Considering two patents directed to e-mail applications, Judge Gilstrap of the Eastern District of Texas deferred a patent-eligibility determination of one of the patents as premature prior to claim construction, but held that claim construction was not required for claims of the second patent to be deemed patent-ineligible under the Mayo/Alice patent-eligibility test. Umbanet, Inc. v. Epsilon Data Management, LLC, No. 2:16-CV-682-JRG (E.D. Texas April 18, 2017.) The court thus granted summary judgment of invalidity of U.S. Patent No. 7,444,374 under 35 U.S.C. § 101, but denied motions concerning U.S. Patent No. 7,076,730.
Each of the patents-in-suit were directed to “electronic mail software with modular integrated authoring/reading software components.” Claims of the ’730 patent recited “encoding means” and “decoding means” for encoding and decoding representations created with “authoring components” used to create representations of “a text document” and “of a document including other than text.” After citing cases discussing when claim construction is or is not needed prior to a patent-eligibility determination, the court simply stated that claim construction was not needed to determine whether the claims of the ’730 patent were more like those of Enfish, LLC v.

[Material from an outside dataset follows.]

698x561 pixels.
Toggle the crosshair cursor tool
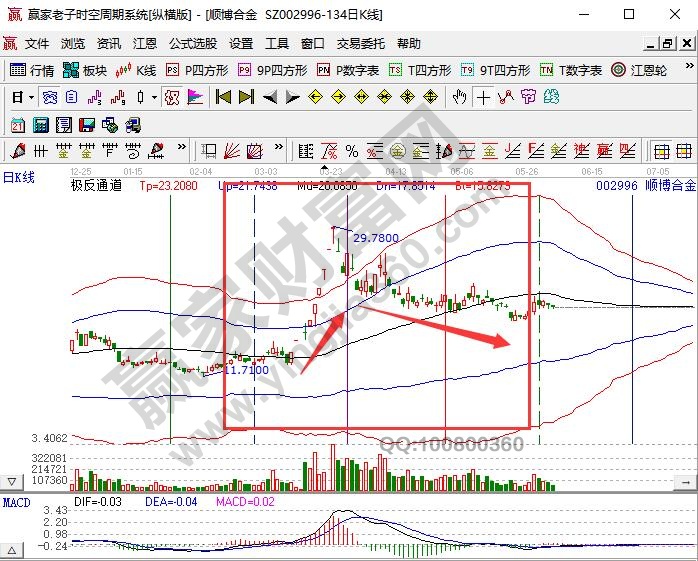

Microsoft Corp., 822 F.3d 1327, 1334 (Fed. Cir. 2016), or the claims in Intellectual Ventures I LLC v. Capital One Fin. Corp., 850 F.3d 1332, 1342 (Fed. Cir. March 7, 2017).
The ’374 patent was a different story. The court found that the asserted claims of that patent “are essentially directed to providing selective or particularized access to an email.” Other courts had found similar claims to selectively providing access to information based on a user’s role to be directed to an abstract idea and thus patent-ineligible. Further, turning to Mayo/Alice step two, there was no inventive concept to make the abstract idea patent-eligible. Instead, the claims simply recited applying the concept of role-restricted data in the context of emails.